Entre las ventajas competitivas de los fabricantes chinos no solo se encuentran el precio y el equipamiento de sus coches eléctricos, sino su capacidad para desarrollar nuevos modelos en tiempos que las marcas europeas apenas podían imaginar. Mientras que en Europa un vehículo necesitaba tradicionalmente entre cuatro y cinco años para llegar desde el primer diseño hasta la producción, marcas como BYD, Geely o XPeng han reducido esos plazos a poco más de dos años, obligando a toda la industria a replantearse sus procesos.
Audi quiere demostrar que esa distancia comienza a reducirse. La firma de los cuatro aros ha utilizado el desarrollo del nuevo superdeportivo Nuvolari 1 como escaparate de una nueva forma de trabajar capaz de completar un prototipo prácticamente listo para producción en apenas 405 días, un plazo que supone un cambio radical respecto a los tiempos habituales de la industria. Para ello han aprendido cómo lo hacen las marcas rivales y aliadas chinas,
Más allá del propio vehículo, el mensaje va dirigido a un objetivo mucho mayor: evidenciar que Audi también puede acelerar su capacidad de desarrollo para responder a un mercado que evoluciona al ritmo impuesto por China.

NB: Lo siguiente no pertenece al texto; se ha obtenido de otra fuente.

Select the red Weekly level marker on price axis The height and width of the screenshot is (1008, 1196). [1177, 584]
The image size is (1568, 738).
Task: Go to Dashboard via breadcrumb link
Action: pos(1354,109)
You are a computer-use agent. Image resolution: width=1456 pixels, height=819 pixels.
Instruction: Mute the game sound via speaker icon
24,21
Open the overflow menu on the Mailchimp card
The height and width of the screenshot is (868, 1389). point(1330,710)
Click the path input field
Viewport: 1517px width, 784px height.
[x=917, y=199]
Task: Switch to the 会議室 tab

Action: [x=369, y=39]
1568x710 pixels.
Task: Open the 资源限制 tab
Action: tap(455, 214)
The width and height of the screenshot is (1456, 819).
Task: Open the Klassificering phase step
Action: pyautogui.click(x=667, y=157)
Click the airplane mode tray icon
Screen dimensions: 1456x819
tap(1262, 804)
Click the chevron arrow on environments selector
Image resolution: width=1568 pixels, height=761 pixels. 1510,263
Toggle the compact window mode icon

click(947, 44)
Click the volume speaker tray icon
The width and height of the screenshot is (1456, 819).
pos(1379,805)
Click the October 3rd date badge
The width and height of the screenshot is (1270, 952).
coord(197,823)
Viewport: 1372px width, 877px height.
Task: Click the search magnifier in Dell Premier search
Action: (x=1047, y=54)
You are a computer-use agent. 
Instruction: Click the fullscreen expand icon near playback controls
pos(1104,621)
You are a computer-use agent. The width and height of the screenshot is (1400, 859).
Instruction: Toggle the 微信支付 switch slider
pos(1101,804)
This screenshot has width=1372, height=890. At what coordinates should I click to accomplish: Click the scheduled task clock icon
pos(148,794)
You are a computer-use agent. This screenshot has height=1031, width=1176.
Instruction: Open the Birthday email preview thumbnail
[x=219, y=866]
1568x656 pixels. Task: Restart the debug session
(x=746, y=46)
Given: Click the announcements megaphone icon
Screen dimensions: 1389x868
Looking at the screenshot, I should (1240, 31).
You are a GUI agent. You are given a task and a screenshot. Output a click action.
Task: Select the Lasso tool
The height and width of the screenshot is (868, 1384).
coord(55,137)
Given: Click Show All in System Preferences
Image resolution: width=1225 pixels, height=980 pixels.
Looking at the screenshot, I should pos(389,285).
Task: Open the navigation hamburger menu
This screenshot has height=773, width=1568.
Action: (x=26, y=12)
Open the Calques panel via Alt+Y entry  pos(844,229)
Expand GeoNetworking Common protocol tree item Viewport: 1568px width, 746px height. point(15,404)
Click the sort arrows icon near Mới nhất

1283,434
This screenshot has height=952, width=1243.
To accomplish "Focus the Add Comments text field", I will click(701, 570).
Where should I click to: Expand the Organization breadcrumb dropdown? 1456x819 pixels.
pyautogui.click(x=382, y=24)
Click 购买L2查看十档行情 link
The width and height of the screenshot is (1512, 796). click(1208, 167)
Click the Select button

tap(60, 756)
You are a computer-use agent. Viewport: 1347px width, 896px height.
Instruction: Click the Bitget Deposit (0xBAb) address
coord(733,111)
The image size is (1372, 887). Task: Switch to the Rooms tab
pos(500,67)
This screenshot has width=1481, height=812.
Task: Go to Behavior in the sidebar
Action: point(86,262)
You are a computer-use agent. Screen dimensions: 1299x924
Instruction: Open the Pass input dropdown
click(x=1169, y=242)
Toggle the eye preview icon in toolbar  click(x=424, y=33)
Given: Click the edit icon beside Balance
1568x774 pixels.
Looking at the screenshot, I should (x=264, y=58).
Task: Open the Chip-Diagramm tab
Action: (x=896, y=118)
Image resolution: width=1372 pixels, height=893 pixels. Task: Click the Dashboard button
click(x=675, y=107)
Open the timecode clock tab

El anuncio llega, además, en un momento especialmente significativo para el Grupo Volkswagen. Su consejero delegado, Oliver Blume, ha convertido la velocidad de desarrollo en una de las prioridades estratégicas del grupo, especialmente después de comprobar cómo los fabricantes chinos lanzan nuevos modelos, actualizaciones de software y tecnologías en ciclos mucho más cortos que los europeos.